Tacos will forever be king of the crop, and a dish that travellers will want to try the most authentic version of.
Tulum has many restaurants that serve great tasting tacos, so you’ll need to do a bit of trial and error yourself to find what’s best for you and your particular taste.
I recommend heading to the ever-popular Taqueria La Chiapaneca, and also to Tropi Tacos for a more local experience.
You’ll also find that many other sites and nearby towns will often have pop-up taco stands, and usually the quality is also spot on.
If going for a more local style taco, then just be sure to watch how they cook it, and also to avoid having any salad in there (my stomach can attest to this more times than I’d care to admit).
Either way, trying this delicious dish is one of the top things to do in Tulum!
Tulum has a few different beaches along its share of the Mexican Caribbean, however Playa Paraíso is hands down one of the best.
Also used by the Hotel Zone (with resorts having their private access here), there’s even a large public area so you’ll be able to find your own slice of white sand heaven.
Here you can rent sunbeds for the day, where you can have coronas and mojitos brought to you as needed!
There’s also many restaurants too which are great for a meal between dips in the sea, such as El Paraíso Restaurant.
The good thing about this beach is that, whilst many others along this coast can be hit hard by the brown sargassum seaweed that gets washed up, this gets removed just as quickly in Playa Paraíso.
Given it’s also a hotel zone, they have teams who usually clear any seaweed daily to keep things all good and in order.
Playa Paraíso is located roughly 7 km from Tulum town, which is about 20 minutes by bike (it looks less, however it's more as the roads wind to get to here).
If you're a fan of the beaches in Tulum then make sure you add Isla Mujeres and Puerto Vallarta to your Mexico bucket list!
· · · · ·
Repeat word for word the stretch of the Tulum passage starting with "There’s also many" and going on through "Mexico bucket list!".

DATA PROVIDED:
· · · · ·
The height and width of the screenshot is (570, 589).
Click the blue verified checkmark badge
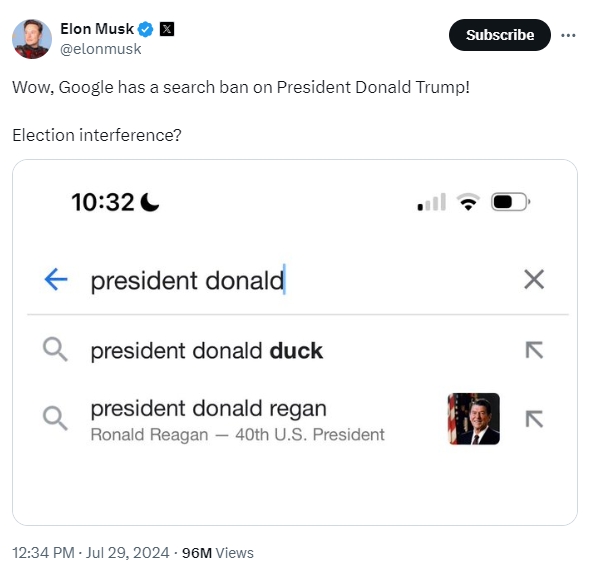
· · · · ·
ANSWER TO THIS EXERCISE:
There’s also many restaurants too which are great for a meal between dips in the sea, such as El Paraíso Restaurant.
The good thing about this beach is that, whilst many others along this coast can be hit hard by the brown sargassum seaweed that gets washed up, this gets removed just as quickly in Playa Paraíso.
Given it’s also a hotel zone, they have teams who usually clear any seaweed daily to keep things all good and in order.
Playa Paraíso is located roughly 7 km from Tulum town, which is about 20 minutes by bike (it looks less, however it's more as the roads wind to get to here).
If you're a fan of the beaches in Tulum then make sure you add Isla Mujeres and Puerto Vallarta to your Mexico bucket list!